All professional photographers practice the silver printing process with more or less of success, as they bestow care and intelligence in the working and are zealous for the reputation of their work.

The proper handling of a negative by the printer requires as much study and skill on his part as does the posing and lighting of the subject in the studio; and the printing room should be as replete with every convenience for forwarding and improving the operations therein conducted, as any other department of the establishment.

This room is generally situated at the top of the house, and wherever situated, should be so arranged that the east, south and west sides may be opened to the sun, that his direct rays may be utilized from the earliest to the latest working hours.
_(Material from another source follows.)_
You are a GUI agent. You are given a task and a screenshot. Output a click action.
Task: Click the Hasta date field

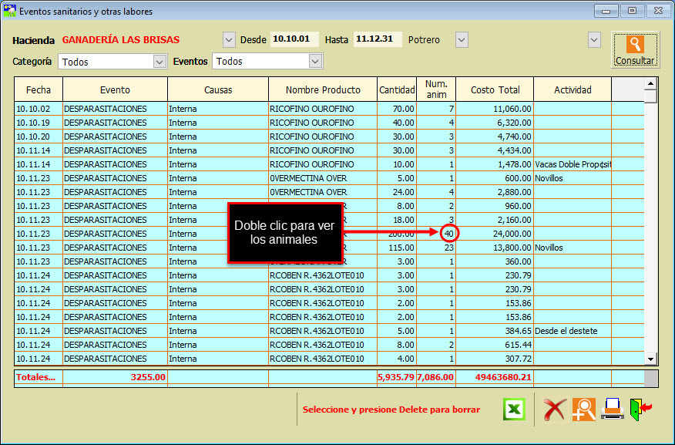378,39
Part of the room should be partitioned off in such a manner, and illuminated in such a moderate degree, that the sensitized paper may not suffer from excess of light while the frames are being filled and the changes made.

The printing room outfit consists of the various sizes of printing frames, cardboard, tissue paper and cottonwool for vignetting, and knives, long-blade scissors, and glass forms for cutting the paper to various sizes, light tight drawers to hold the prepared paper, shelves, and racks for the negatives.
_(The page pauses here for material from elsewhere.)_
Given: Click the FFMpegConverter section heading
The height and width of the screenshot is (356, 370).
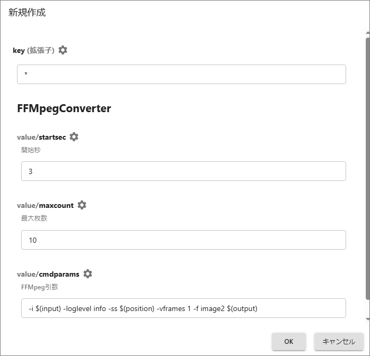Looking at the screenshot, I should [64, 108].
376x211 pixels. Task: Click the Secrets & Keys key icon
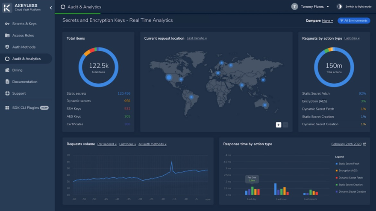7,24
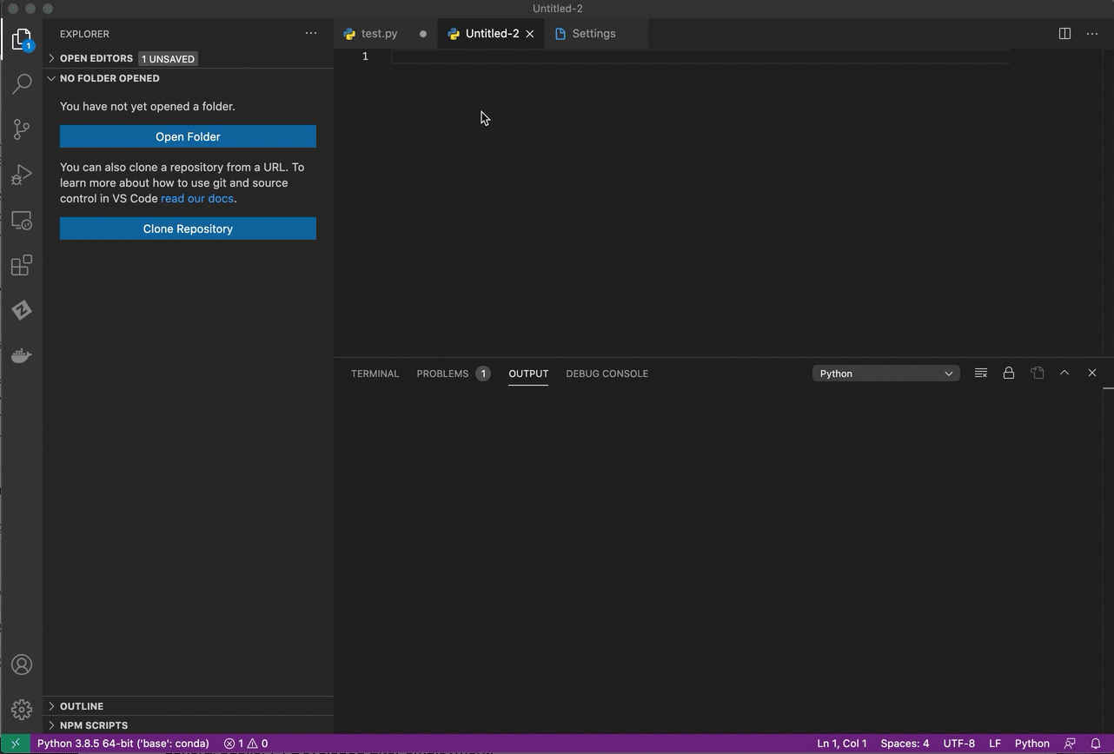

Mucilage or paste and brushes.

Flat brushes for removing dust from negatives.

India ink and Opaque, with pencil brushes and lead pencils for spotting negatives.

The Silvering Room

The silvering room may be also used for other manipulations in the process, such as fuming the paper and washing the prints, and should be furnished with all the conveniences for such work, which consist of

Nitrate of Silver.

Albumenized and plain paper.

A flat dish to hold the silver solution, of the size of the largest paper to be floated.

A fuming box.

A bottle of concentrated Ammonia.

A gas or oil stove for drying the paper.

A dozen or more of Lockwood's patent photo clips.

Bi-Carbonate of Soda.

An Argento meter.

A 16 oz. Graduate.

A clock.

One agate evaporating dish, and 2 or 3 wide-mouth glass bottles, that will hold the full quantity of silver solution in use.

The Silver Solution For Paper

A plain silver solution, of a strength of 30 grains of nitrate of silver to the ounce of water in hot weather, increasing to 60 grains in the coldest, with enough bicarbonate of soda added from time to time to keep a small sediment of carbonate of silver in the bottom of the bottle or dish, is all that can be desired as a silvering solution for albumen paper. It only needs to be kept up to the proper strength by the addition of silver nitrate and water, when required; and when it shows signs of discoloration a little more soda and an hour's sunlight will keep it in good order the year round.